- Opening Delimiter -
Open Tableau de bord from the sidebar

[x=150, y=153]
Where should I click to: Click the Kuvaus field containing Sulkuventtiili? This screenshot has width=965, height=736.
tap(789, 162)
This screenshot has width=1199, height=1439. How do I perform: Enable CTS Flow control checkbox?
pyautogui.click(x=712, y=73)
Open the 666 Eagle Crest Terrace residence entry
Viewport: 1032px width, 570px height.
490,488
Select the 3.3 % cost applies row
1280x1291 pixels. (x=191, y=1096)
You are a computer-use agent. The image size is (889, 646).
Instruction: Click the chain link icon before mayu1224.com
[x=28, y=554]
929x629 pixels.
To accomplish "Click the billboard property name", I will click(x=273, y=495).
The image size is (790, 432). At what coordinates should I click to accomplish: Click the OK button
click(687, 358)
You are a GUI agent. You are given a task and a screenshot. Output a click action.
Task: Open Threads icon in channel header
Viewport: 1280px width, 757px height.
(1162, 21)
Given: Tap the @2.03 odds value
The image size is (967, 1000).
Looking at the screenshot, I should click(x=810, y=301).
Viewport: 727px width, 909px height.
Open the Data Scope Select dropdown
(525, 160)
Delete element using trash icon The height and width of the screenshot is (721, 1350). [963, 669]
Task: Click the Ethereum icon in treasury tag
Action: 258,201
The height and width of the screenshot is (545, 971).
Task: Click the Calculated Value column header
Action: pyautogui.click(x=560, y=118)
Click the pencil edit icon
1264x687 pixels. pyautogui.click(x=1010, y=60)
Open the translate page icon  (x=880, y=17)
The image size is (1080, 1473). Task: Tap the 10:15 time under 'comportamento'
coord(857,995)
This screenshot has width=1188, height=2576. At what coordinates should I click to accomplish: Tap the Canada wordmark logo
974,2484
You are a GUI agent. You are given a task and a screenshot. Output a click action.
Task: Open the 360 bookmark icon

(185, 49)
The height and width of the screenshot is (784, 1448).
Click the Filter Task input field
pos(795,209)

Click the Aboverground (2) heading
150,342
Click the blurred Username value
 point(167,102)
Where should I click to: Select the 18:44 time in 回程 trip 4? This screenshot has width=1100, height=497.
- Closing Delimiter -
[Exercise details]
Start at the line with "The height and width of the screenshot is (784, 1448).". Give that line and every line after it again, word for word, through the last line above.

[Worked solution]
The height and width of the screenshot is (784, 1448).
Click the Filter Task input field
pos(795,209)

Click the Aboverground (2) heading
150,342
Click the blurred Username value
 point(167,102)
Where should I click to: Select the 18:44 time in 回程 trip 4? This screenshot has width=1100, height=497.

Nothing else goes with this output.